11 files changed, 241 insertions, 34 deletions
diff --git a/Documentation/filesystems/Locking b/Documentation/filesystems/Locking
index 23d2f4460deb..cfbfa15a46ba 100644
--- a/Documentation/filesystems/Locking
+++ b/Documentation/filesystems/Locking
@@ -394,11 +394,10 @@ prototypes:
 	unsigned long (*get_unmapped_area)(struct file *, unsigned long,
 			unsigned long, unsigned long, unsigned long);
 	int (*check_flags)(int);
-	int (*dir_notify)(struct file *, unsigned long);
 };
 
 locking rules:
-	All except ->poll() may block.
+	All may block.
 			BKL
 llseek:			no	(see below)
 read:			no
@@ -424,7 +423,6 @@ sendfile:		no
 sendpage:		no
 get_unmapped_area:	no
 check_flags:		no
-dir_notify:		no
 
 ->llseek() locking has moved from llseek to the individual llseek
 implementations.  If your fs is not using generic_file_llseek, you
diff --git a/Documentation/filesystems/devpts.txt b/Documentation/filesystems/devpts.txt
new file mode 100644
index 000000000000..68dffd87f9b7
--- /dev/null
+++ b/Documentation/filesystems/devpts.txt
@@ -0,0 +1,132 @@
+
+To support containers, we now allow multiple instances of devpts filesystem,
+such that indices of ptys allocated in one instance are independent of indices
+allocated in other instances of devpts.
+
+To preserve backward compatibility, this support for multiple instances is
+enabled only if:
+
+	- CONFIG_DEVPTS_MULTIPLE_INSTANCES=y, and
+	- '-o newinstance' mount option is specified while mounting devpts
+
+IOW, devpts now supports both single-instance and multi-instance semantics.
+
+If CONFIG_DEVPTS_MULTIPLE_INSTANCES=n, there is no change in behavior and
+this referred to as the "legacy" mode. In this mode, the new mount options
+(-o newinstance and -o ptmxmode) will be ignored with a 'bogus option' message
+on console.
+
+If CONFIG_DEVPTS_MULTIPLE_INSTANCES=y and devpts is mounted without the
+'newinstance' option (as in current start-up scripts) the new mount binds
+to the initial kernel mount of devpts.
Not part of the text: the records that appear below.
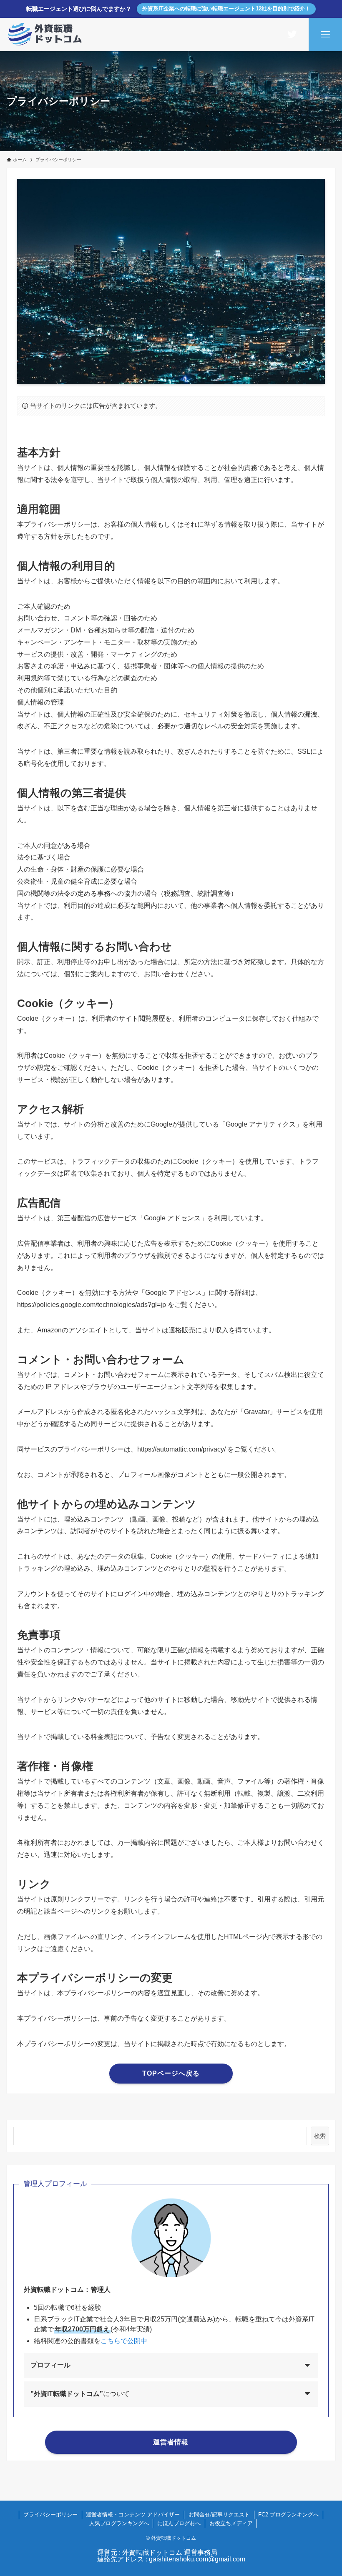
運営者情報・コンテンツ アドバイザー (133, 2514)
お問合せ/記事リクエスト (219, 2514)
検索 (320, 2136)
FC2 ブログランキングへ (288, 2514)
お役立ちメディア (231, 2523)
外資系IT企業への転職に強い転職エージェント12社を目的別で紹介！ (226, 8)
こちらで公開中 (124, 2340)
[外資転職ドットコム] (45, 34)
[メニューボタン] (325, 34)
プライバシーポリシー (50, 2514)
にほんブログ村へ (179, 2523)
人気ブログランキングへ (119, 2523)
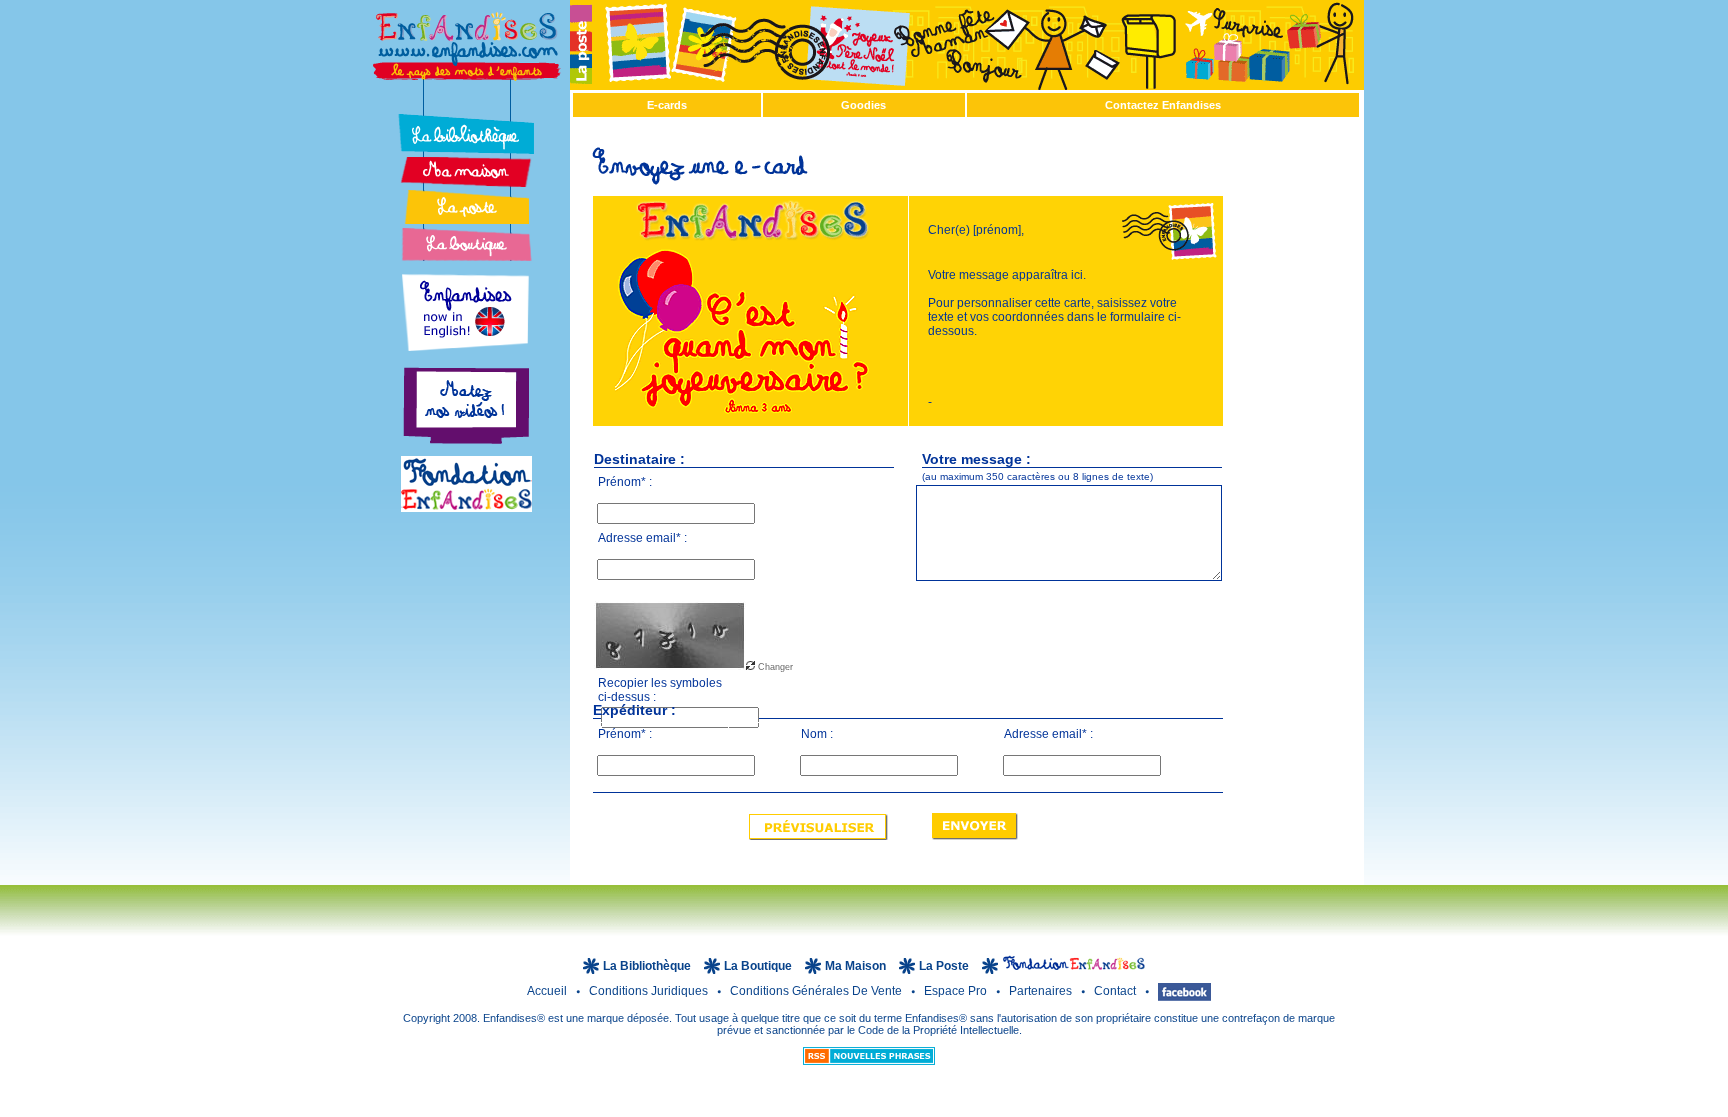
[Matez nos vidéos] (466, 450)
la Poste (945, 966)
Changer (774, 667)
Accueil (548, 991)
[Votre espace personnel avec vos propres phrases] (466, 172)
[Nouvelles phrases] (869, 1061)
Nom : (817, 734)
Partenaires (1042, 991)
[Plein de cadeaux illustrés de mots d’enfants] (466, 244)
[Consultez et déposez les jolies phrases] (466, 134)
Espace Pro (957, 991)
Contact (1116, 991)
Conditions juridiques (650, 991)
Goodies (863, 105)
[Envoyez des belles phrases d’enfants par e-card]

This mode is referred to as the
+'single-instance' mode and the current, single-instance semantics are
+preserved, i.e PTYs are common across the system.
+
+The only difference between this single-instance mode and the legacy mode
+is the presence of new, '/dev/pts/ptmx' node with permissions 0000, which
+can safely be ignored.
+
+If CONFIG_DEVPTS_MULTIPLE_INSTANCES=y and 'newinstance' option is specified,
+the mount is considered to be in the multi-instance mode and a new instance
+of the devpts fs is created. Any ptys created in this instance are independent
+of ptys in other instances of devpts. Like in the single-instance mode, the
+/dev/pts/ptmx node is present. To effectively use the multi-instance mode,
+open of /dev/ptmx must be a redirected to '/dev/pts/ptmx' using a symlink or
+bind-mount.
+
+Eg: A container startup script could do the following:
+
+	$ chmod 0666 /dev/pts/ptmx
+	$ rm /dev/ptmx
+	$ ln -s pts/ptmx /dev/ptmx
+	$ ns_exec -cm /bin/bash
+
+	# We are now in new container
+
+	$ umount /dev/pts
+	$ mount -t devpts -o newinstance lxcpts /dev/pts
+	$ sshd -p 1234
+
+where 'ns_exec -cm /bin/bash' calls clone() with CLONE_NEWNS flag and execs
+/bin/bash in the child process.  A pty created by the sshd is not visible in
+the original mount of /dev/pts.
+
+User-space changes
+------------------
+
+In multi-instance mode (i.e '-o newinstance' mount option is specified at least
+once), following user-space issues should be noted.
+
+1. If -o newinstance mount option is never used, /dev/pts/ptmx can be ignored
+   and no change is needed to system-startup scripts.
+
+2. To effectively use multi-instance mode (i.e -o newinstance is specified)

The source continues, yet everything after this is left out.